抜粋
══════════════════════════════

言葉と記憶の小径。

D's Diary./The long and winding path of my own choice.

「見るまえに跳べ」と刹那

歌を聴いて初めて泣いたのは
岡林信康の「山谷ブルース」だった。
69年録音のLP「わたしを断罪せよ」に収録されている曲である。

当時はまだケツの青い子ども。
生意気にも、この曲を聴いて、大人になってからは労働者として生きることを決意し、
翌年に発売されたLP「見るまえに跳べ」に
収録されている「堕天使ロック」(詩曲・早川義夫)を聴いてはまた、
一生「見つめるまえに、跳んでみようじゃないか」
と心に決めていた。


同じ盤に収録されている「自由への長い旅」や「私たちの望むものは」も
「いまある世界に留まることなく、自由をめざして生きるのだ」と
いま思うに、意味不明の決意を抱かせるに至った曲だ。
この頃から脳みそが軽かった。


が、思春期の夢想とは怖ろしい。
私はその後、大学在学中のほとんどの期間、
道路工事や横浜港での荷役など、ドカタ仕事のバイトで生活費と学費の一部を稼ぎ
卒業式を待たずに旅立ったユーラシア大陸の旅から帰ってもなお
ドカタ仕事をしながら、旅に出ることばかり夢見ていた。
将来など考えることなく「見るまえに跳べ」を実践する生き方でもあった。

この仕事に入るきっかけとなったのも、
求人誌でチェックしたある建設会社の道路工事の補佐と
某マスコミ系の人材募集の2つのうち
たまたま、後者の面接が1日早かったということだった。
以来、学生時代には
一度も考えもしなかったこの業界で、同じ仕事を続けてきたことになる。

知らない世界だったから必死だった。

この街に来てからもまた「見るまえに跳べ」の連続だった。

══════════════════════════════

目標座標に関する項目:
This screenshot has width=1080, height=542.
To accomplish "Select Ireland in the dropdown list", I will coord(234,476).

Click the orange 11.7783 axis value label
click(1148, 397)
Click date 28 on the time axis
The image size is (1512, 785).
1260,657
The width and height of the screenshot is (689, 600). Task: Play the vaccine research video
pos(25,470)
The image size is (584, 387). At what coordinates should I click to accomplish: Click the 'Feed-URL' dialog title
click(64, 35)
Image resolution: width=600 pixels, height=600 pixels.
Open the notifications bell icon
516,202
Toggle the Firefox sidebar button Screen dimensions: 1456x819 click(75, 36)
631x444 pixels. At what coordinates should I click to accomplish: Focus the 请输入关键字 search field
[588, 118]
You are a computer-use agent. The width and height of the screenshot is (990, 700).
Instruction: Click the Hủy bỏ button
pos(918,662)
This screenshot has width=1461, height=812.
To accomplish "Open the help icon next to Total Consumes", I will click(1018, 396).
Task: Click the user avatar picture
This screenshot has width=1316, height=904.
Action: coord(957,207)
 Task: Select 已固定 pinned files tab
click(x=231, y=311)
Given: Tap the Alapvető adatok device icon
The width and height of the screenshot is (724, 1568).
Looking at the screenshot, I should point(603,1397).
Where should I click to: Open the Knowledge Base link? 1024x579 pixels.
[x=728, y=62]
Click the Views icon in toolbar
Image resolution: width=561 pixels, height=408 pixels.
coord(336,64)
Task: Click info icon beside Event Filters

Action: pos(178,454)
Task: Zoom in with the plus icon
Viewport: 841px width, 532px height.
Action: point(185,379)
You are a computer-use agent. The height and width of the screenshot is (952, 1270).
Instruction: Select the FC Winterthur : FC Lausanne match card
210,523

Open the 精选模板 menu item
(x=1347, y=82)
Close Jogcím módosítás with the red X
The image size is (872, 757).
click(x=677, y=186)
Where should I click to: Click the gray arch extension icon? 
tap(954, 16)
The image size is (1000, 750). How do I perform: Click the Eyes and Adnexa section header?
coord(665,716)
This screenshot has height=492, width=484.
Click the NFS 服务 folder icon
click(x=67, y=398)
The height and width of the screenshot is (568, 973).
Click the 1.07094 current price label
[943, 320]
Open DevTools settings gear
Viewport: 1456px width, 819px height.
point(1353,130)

══════════════════════════════

出題
抜粋の筆者が歌を聴いて初めて泣いた曲は何で、どのLPに収録されているか答えよ。

回答
岡林信康の「山谷ブルース」で、69年録音のLP「わたしを断罪せよ」に収録されている。